§ **Problem details**
In the editorial on light pollution, on which side of the city lake did the skywatchers gather?

§ **Passage**
————————
Editorial/ Big moon: Illuminating a pollution problem

A handful of skywatchers had gathered, cameras or leashes in hand, to attend the most anticipated moonrise of the last 133 years. They stood on the northeast side of the city lake -- the darkest side, where wetlands and woods and a big graveyard might create a kind of refuge for moonbeams, a place where light might fall from heaven to snowy earth without interference from man-made rivals.

As it cleared the treetops the moon was, indeed, astonishingly big and bright. In the unclouded sky it seemed near enough to touch. One watcher, mocking the media spoilsports, gauged it at 14 percent larger than usual, and perhaps 7 percent brighter. The point was that numbers had nothing to do with this kind of celestial beauty and neither, really, did the convergence of solstice and perigee. Any full moon is a lovely thing to behold in the winter sky.

But it is best to keep the neck craned sharply backward and the gaze far above the horizon. In just about any settled place these days, the competition from streetlights, headlights, house lights, security lights -- and, just about now, the holiday lights that seem to grow about 14 percent brighter each year -- shrinks the moon to insignificance in the terrestrial landscape. This is light pollution, and refuge is getting ever more difficult to find.

One of Wednesday night's walkers went looking, trying out potential dark spots in the woods, in the wetland, in a knot of big, thick spruces; no luck. (The cemetery looked promising, but the gates were locked.) Everywhere electric light poured outward and upward, creating an overhead glow so intense that nothing was visible in the night sky but the half-dozen brightest stars, this splendid moon -- and the jetliners buzzing around it like fireflies.

Much sport has been made of predictions in the Old Farmer's Almanac that motorists would need no headlights during this lunar maximum. The truth is, it is no particular trick in wintertime to drive without headlights in most parts of the metropolitan area and many smaller cities -- as long as the road has been scraped down to the black. Waste light covers the basic illumination needs and then some.

The issue of light pollution is a newer one and has yet to get the serious attention it deserves. Certainly other environmental problems are more pressing. But the amount of energy wasted throwing light where it isn't needed, and doesn't belong, is hardly trivial; sensible alternatives are readily available and affordable.

As for the impact on environmental quality, one needn't be an astronomer to grasp what could be gained from putting some darkness back into the night sky. It's as simple a matter as being able to admire a full moon -- any full moon -- as it transforms the winter landscape.
————————
§ **Information provided**
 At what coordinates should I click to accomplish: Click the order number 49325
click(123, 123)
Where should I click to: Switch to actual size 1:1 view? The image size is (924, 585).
————————
§ **Solution to the problem**
They gathered on the northeast side, the darkest side of the lake.